• [THE TASK]
Find where "Select the Scanner sidebar item" appears in the records below, then return that line and every later line exactly, stopping only at the last line.

• [EXTRACTED RECORDS]
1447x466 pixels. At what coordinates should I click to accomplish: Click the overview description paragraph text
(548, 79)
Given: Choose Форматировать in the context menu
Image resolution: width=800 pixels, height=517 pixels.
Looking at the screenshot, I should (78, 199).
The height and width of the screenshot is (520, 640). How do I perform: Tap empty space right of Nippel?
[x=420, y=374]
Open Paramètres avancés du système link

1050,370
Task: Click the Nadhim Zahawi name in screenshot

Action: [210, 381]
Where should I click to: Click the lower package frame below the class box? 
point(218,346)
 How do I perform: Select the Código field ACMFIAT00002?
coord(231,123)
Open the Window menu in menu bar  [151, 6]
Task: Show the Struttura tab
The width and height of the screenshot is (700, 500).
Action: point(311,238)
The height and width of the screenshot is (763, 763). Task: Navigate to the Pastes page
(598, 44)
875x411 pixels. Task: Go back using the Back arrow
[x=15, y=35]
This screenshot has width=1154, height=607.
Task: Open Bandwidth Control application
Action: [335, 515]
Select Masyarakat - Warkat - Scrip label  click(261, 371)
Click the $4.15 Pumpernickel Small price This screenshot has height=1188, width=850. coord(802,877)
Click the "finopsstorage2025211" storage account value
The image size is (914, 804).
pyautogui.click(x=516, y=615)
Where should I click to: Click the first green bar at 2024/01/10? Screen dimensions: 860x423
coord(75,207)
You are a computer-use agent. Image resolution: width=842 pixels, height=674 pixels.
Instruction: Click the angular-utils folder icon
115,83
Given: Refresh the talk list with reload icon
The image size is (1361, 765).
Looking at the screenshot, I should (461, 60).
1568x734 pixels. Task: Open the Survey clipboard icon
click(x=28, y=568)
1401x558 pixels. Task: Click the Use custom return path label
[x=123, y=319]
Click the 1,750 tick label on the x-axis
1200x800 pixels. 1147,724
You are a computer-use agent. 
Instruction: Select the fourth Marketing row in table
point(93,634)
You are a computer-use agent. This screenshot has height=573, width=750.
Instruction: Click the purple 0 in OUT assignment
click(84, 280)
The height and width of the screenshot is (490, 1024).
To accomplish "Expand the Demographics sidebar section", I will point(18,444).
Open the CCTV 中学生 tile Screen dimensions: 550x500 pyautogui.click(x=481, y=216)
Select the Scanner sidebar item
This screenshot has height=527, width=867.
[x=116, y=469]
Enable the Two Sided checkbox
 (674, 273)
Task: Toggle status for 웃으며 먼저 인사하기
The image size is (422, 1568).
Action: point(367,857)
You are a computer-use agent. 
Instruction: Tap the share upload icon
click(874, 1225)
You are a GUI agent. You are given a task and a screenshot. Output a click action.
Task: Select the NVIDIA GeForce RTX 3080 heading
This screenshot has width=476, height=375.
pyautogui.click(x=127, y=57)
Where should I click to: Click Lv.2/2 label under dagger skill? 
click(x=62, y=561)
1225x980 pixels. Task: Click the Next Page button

• [ANSWER TO THIS TASK]
Select the Scanner sidebar item
This screenshot has height=527, width=867.
[x=116, y=469]
Enable the Two Sided checkbox
 (674, 273)
Task: Toggle status for 웃으며 먼저 인사하기
The image size is (422, 1568).
Action: point(367,857)
You are a computer-use agent. 
Instruction: Tap the share upload icon
click(874, 1225)
You are a GUI agent. You are given a task and a screenshot. Output a click action.
Task: Select the NVIDIA GeForce RTX 3080 heading
This screenshot has width=476, height=375.
pyautogui.click(x=127, y=57)
Where should I click to: Click Lv.2/2 label under dagger skill? 
click(x=62, y=561)
1225x980 pixels. Task: Click the Next Page button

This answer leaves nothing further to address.